I know, beyond a shadow of a doubt, that the Lord is working on our behalf. I have been telling Nick every day for the past 2 weeks that I feel like God is up to something, I just don't know exactly what it is.
Let me try to explain. First of all, I picked up a babysitting job to help us make some more money for our growing family. I found out Sunday that it will end in September. 😬 I was worried, but at the same time I felt a total peace. Secondly, I am stepping down from my job as the Children's Director at the church. This one is a tough one, but again I have a total peace about it. I am not sure why I have peace...I should be completely freaking out!
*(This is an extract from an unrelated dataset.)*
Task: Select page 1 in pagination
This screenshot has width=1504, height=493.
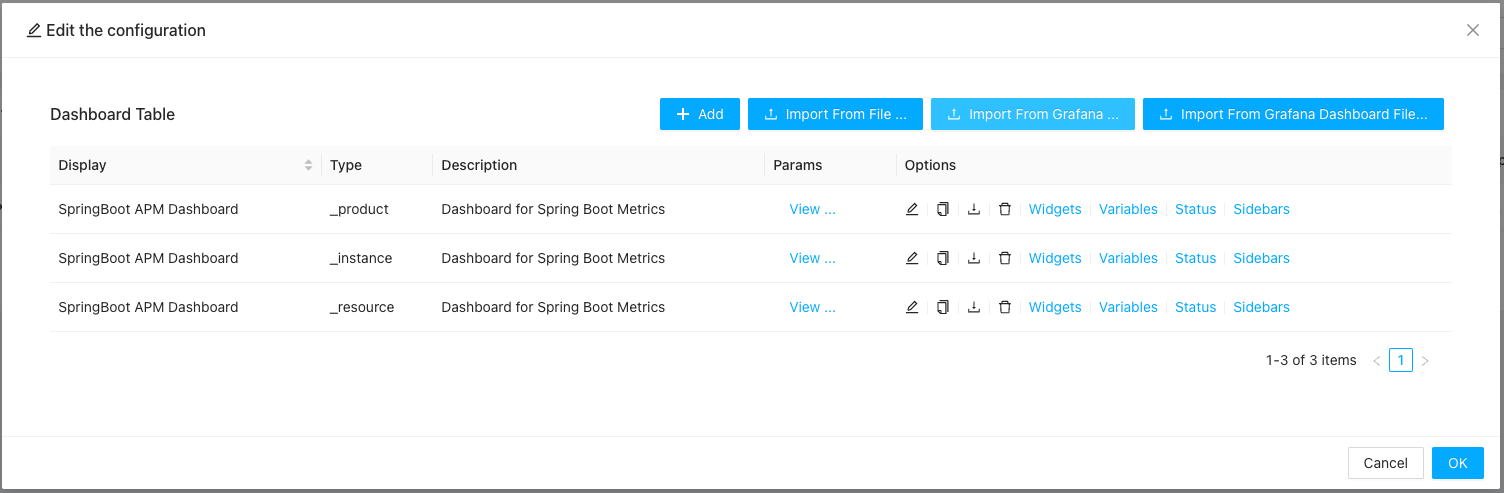Action: click(1400, 360)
It's a huge chuck of money that we are used to getting that will all be going away very soon. BUT, the goal is to get me out of so many responsibilities so that I can just focus on being a mom. I also need to be ready at a moments notice to go on our socialization trip for 15 days. Both of which would be extremely difficult if I was still working 2 jobs. Lastly, our wonderful kids seem to be really thriving right now. Yes, I know Ireland broke her leg this summer badly, but it has really helped shape her into an even more beautiful, thoughtful person than before. Cadance has all the sudden grown up into what looks like a young woman! 😩 Not sure how that happened, but she just grows more and more mature and beautiful with each passing day. And Christian! Well, if you knew Christian a year ago you'd understand that he is a totally different kid. He went from a constant state of worry and sickness (asthma) to this vibrant, confident & healthy child! 🙌😀 He started Middle school today and he was ready to take on the world! I am so proud to be their mom and I am looking forward to making some great memories with them this year.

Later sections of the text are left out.